- **Assigned task**
From the line that has "Click the gear icon for Tarjeta de Debito" down to the last line of the data below, set down every line exactly, but none of the pictures.

** Excerpted records follows **

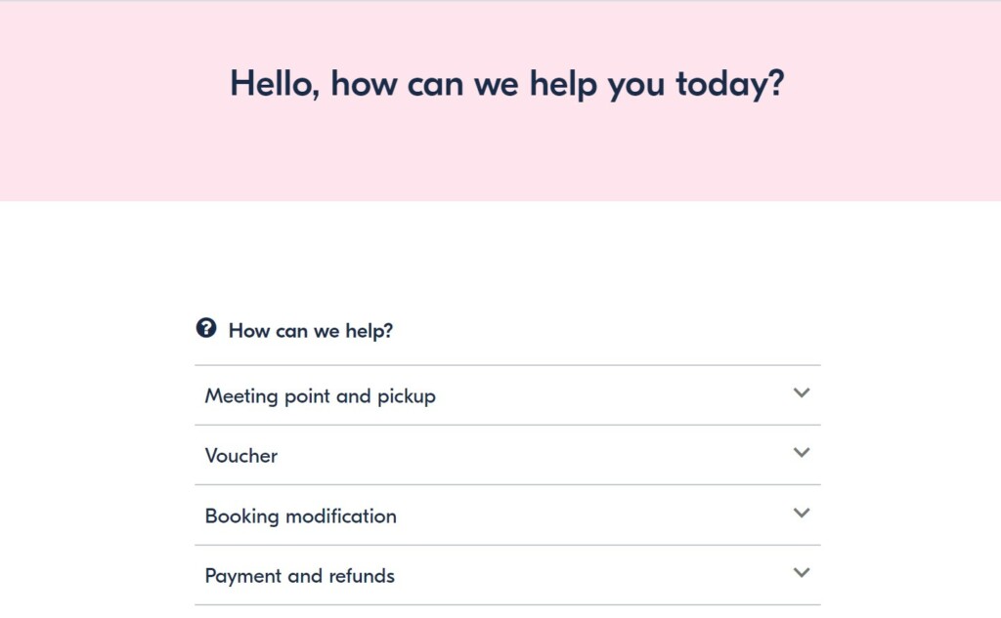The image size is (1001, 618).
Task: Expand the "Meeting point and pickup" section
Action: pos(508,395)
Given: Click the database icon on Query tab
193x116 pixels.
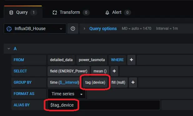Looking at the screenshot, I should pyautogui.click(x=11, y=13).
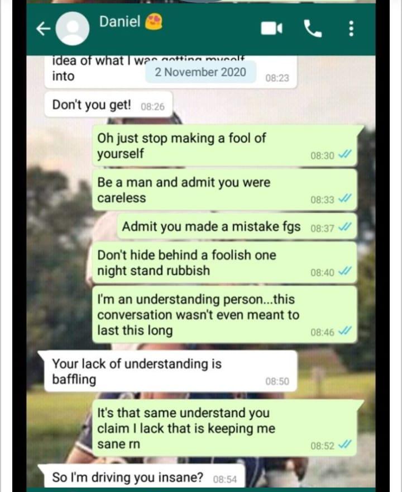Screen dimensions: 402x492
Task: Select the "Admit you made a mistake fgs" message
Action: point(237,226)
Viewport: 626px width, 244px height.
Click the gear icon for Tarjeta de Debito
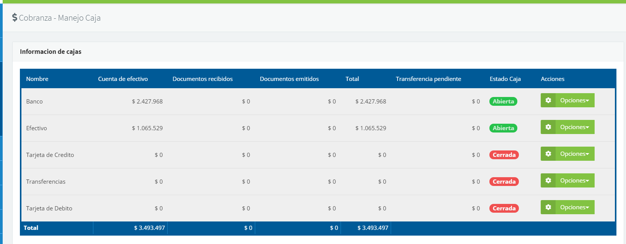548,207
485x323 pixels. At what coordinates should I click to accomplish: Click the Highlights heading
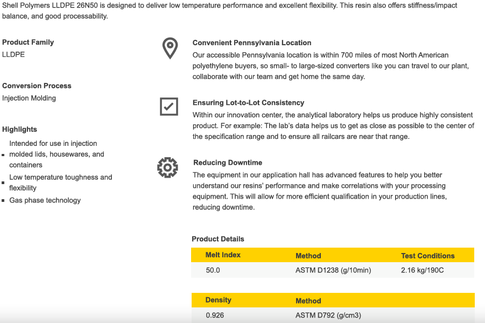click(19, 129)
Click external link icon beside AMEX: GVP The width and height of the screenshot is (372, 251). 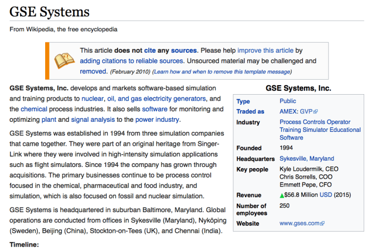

** End of Excerpted records **

- **Exercise solution**
Click the gear icon for Tarjeta de Debito
548,207
485x323 pixels. At what coordinates should I click to accomplish: Click the Highlights heading
click(19, 129)
Click external link icon beside AMEX: GVP The width and height of the screenshot is (372, 251). 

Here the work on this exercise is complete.